▶ [ФРАГМЕНТ ТЕКСТА]:
================================
А вот когда мы пошли кататься, я ловила себя на том, что стараюсь насладиться каждой секундой на льду. Останавливала себя, заставляла думать о том, что прокат – это четыре минуты, куча элементов, и все они должны быть чистыми. И все равно: смотрела на трибуны, видела эти кольца, и понимала: этот путь подошел к концу.
- Вы ведь не могли быть уверены в том, что уже выиграли.
- Нет, конечно, поэтому я не могла заставить себя радоваться, когда на табло появились оценки. Помню, Бруно орет, а я вообще не знаю, как реагировать. Да, оценки классные. Но есть еще три пары, и они тоже классные, тоже могут откатать чисто и получить еще более высокие баллы. То есть, нам не оставалось ничего, как сидеть, смотреть, как катаются другие, и надеяться на лучшее. Все, что мы могли, мы сделали.
- На пресс-конференции Бруно заявил, что вы едете на чемпионат мира. Это был эмоциональный порыв, или вы действительно собираетесь приехать в Милан?
- Мы давно решили, что пропустим в этом сезоне чемпионат Европы, а на чемпионате мира будем кататься.
- С вашей стороны, это похоже на реверанс по отношению к партнеру, у которого, в отличие от вас, нет ни одной золотой медали мирового первенства.
- Нет, дело не в этом. Я просто люблю кататься. Когда пересматривала наш олимпийский прокат, думала о том, как еще больше усовершенствовать наши программы, украсить их.
- И уже не страшно проиграть?
- Об этом вообще не думаю. И никогда не думала.
- А что будет потом, в следующем сезоне?
- Не знаю. Я бы еще покаталась.
- Надеюсь, с этим партнером?
- Да. Это не обсуждается.
- Насколько гладко сочетается ваша спортивная карьера с личной жизнью?
- Лиам, когда мы с ним поженились, оставил работу. До этого работал вместе со своим отцом в военном горнолыжном центре Оберстдорфа – учил солдат кататься с гор. Когда мы с ним познакомились, он первым делом меня спросил: катаюсь ли я.
Я говорю: конечно, катаюсь. И он повел меня на гору. Только там до меня и дошло, что каталась-то я раньше только на равнине, а здесь – отвесный обрыв. Пришлось спешно вспоминать все, что я когда-либо по телевизору видела – как люди с гор катаются. Было временами страшно за свою жизнь, но до конца доехала.
Мне, собственно, Бруно первым сказал о том, что Лиам положил на меня глаз. Сама бы я в жизни об этом не догадалась бы – была слишком занята тренировками. А тут стала присматриваться.
- Мужа не угнетает необходимость 24 часа в сутки жить вашей профессиональной жизнью?
- Он говорит, что наслаждается возможностью быть рядом и помогать мне. Если бы Лиам продолжал работать, мы бы просто не имели возможности видеться. А так мы вместе, и мы счастливы.
- Все домашнее хозяйство в вашей семье тоже находится в мужских руках?
================================
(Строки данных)

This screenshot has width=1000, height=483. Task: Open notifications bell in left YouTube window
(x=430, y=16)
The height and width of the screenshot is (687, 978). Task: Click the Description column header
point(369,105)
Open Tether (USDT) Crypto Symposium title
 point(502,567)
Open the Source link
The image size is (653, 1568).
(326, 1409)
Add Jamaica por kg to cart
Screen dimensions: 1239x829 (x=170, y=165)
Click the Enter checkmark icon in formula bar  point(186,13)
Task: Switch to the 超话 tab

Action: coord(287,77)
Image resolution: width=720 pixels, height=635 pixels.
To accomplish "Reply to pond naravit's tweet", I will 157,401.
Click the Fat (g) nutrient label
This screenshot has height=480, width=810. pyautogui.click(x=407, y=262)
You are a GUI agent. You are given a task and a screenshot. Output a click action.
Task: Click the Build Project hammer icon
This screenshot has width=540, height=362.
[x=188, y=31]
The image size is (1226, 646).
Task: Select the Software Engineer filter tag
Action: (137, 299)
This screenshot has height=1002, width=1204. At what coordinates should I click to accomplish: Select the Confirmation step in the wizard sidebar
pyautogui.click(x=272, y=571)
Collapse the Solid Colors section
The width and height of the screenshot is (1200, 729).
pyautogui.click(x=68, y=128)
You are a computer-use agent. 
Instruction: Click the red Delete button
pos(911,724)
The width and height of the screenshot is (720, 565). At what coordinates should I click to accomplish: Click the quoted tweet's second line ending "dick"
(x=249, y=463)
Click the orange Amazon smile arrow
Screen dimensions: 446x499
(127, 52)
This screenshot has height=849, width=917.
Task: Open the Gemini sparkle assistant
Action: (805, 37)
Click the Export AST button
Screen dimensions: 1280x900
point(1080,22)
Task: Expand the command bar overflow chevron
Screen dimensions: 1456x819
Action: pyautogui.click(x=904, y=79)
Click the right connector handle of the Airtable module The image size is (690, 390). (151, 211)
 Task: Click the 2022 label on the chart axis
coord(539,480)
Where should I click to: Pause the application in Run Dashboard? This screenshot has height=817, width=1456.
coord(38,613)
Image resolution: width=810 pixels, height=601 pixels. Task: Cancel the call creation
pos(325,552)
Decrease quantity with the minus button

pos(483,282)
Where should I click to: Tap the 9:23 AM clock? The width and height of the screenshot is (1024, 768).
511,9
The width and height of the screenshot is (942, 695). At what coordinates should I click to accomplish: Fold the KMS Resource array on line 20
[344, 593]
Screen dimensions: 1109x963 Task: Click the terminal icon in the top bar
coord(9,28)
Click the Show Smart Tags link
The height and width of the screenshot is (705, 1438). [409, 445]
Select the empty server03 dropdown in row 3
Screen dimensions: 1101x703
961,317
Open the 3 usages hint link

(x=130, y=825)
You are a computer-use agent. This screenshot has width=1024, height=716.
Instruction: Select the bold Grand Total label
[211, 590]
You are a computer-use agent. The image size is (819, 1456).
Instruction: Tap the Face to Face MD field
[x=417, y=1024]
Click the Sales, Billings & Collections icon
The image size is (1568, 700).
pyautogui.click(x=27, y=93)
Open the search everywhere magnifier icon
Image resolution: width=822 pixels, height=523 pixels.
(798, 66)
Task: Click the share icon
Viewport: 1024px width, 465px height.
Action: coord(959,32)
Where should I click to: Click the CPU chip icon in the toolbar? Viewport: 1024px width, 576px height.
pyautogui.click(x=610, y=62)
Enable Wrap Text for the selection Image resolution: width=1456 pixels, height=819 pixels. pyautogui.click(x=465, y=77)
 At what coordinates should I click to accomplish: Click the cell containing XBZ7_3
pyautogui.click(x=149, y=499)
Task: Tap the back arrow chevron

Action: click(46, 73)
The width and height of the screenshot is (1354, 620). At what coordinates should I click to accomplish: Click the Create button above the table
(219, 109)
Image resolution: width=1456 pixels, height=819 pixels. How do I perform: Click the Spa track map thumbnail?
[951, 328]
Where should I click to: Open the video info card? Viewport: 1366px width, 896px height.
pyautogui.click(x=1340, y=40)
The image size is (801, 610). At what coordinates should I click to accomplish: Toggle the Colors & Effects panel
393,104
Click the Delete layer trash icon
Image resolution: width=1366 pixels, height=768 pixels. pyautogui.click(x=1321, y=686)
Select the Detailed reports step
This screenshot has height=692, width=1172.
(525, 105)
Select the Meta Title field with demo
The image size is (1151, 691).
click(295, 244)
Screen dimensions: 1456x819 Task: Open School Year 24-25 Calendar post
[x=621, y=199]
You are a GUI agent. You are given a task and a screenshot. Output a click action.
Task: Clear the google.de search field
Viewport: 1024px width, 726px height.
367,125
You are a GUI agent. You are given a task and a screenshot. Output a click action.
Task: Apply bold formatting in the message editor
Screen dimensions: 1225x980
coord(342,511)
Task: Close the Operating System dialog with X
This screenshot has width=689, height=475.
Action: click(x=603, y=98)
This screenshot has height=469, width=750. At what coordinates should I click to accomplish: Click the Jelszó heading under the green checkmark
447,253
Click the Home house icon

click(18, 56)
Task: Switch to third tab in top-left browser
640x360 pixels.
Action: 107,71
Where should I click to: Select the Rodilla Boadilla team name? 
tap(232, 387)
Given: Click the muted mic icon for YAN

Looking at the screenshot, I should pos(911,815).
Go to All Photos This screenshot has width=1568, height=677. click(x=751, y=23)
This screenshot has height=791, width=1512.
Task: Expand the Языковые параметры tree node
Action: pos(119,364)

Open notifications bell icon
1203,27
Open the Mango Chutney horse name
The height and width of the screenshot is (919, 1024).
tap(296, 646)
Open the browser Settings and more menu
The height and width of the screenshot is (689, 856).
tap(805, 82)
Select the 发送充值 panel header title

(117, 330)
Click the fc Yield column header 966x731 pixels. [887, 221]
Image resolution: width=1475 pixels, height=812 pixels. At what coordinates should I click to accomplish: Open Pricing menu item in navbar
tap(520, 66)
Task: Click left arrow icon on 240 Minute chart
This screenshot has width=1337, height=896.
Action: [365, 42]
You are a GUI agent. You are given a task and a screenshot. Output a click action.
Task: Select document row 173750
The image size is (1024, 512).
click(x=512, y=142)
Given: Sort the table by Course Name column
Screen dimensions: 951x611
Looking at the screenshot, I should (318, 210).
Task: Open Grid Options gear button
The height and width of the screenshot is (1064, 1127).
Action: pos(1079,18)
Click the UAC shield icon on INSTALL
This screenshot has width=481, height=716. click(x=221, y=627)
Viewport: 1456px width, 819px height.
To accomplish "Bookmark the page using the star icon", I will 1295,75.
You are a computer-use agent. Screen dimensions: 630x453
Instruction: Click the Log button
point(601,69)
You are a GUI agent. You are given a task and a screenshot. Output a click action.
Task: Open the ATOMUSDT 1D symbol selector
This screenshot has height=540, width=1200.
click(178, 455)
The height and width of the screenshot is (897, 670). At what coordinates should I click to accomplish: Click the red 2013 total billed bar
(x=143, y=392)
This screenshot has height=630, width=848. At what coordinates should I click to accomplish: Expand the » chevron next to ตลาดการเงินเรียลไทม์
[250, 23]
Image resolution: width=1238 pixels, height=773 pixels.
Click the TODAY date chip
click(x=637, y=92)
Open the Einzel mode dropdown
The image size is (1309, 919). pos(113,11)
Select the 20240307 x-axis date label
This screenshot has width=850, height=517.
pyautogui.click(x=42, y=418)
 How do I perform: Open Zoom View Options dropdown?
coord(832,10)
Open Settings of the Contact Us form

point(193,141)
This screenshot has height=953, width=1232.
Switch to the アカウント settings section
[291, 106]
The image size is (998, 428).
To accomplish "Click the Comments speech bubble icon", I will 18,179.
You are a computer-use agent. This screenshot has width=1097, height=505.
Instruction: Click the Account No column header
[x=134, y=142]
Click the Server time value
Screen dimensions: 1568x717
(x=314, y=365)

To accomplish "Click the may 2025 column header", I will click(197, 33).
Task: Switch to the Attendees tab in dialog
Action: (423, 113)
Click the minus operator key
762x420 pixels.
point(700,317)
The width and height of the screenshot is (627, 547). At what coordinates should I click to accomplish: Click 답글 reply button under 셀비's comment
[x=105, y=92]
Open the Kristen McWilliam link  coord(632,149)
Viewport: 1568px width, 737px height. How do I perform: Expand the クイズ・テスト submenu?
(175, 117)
================================
▶ [ЗАДАНИЕ]: Выпишите из фрагмента все имена собственные (имена людей и названия городов) в порядке их первого появления, приведя каждое к начальной форме.

▶ [ОТВЕТ]: Бруно, Милан, Лиам, Оберстдорф